Records supplied: Begin

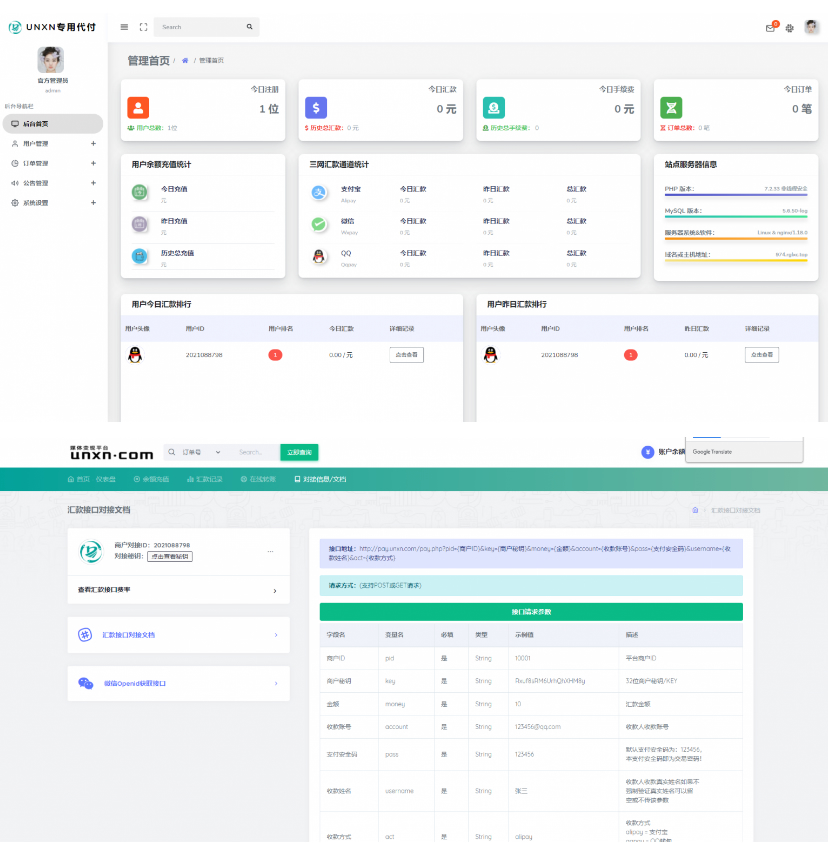Select 后台首页 in the sidebar
Image resolution: width=828 pixels, height=843 pixels.
pos(52,124)
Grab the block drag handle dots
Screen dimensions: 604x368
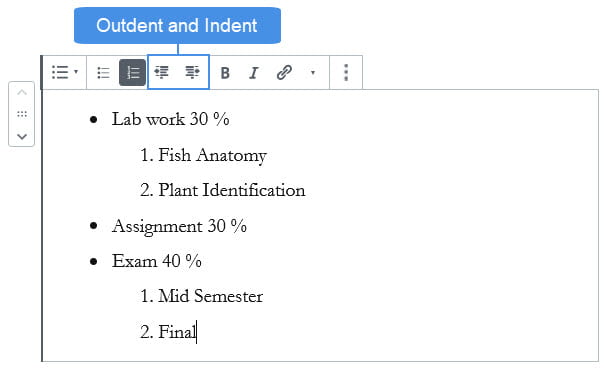tap(22, 114)
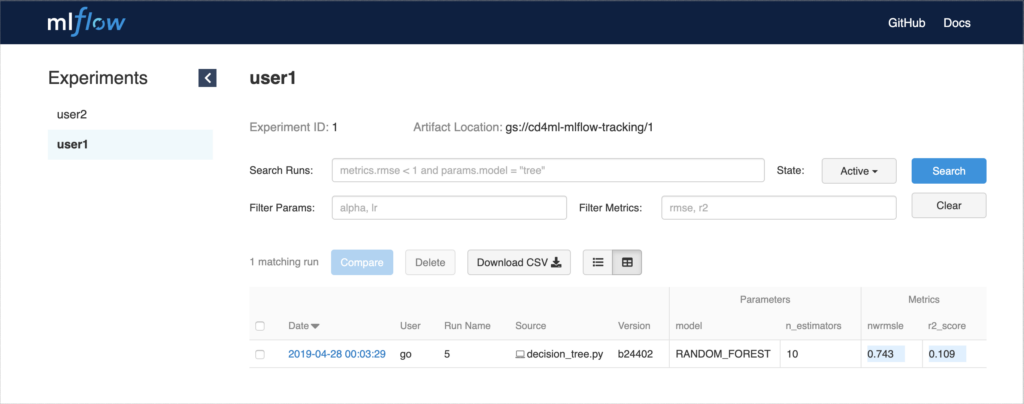Screen dimensions: 1024x404
Task: Focus the Search Runs input field
Action: pyautogui.click(x=548, y=170)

Records supplied: End

Your instructions
The answer must be an exact transcription of the lines from the one holding "Grab the block drag handle dots" to the last line of the entries above, with no pictures and nothing else.

Solution below
Grab the block drag handle dots
Screen dimensions: 604x368
tap(22, 114)
Screen dimensions: 1024x404
Task: Focus the Search Runs input field
Action: pyautogui.click(x=548, y=170)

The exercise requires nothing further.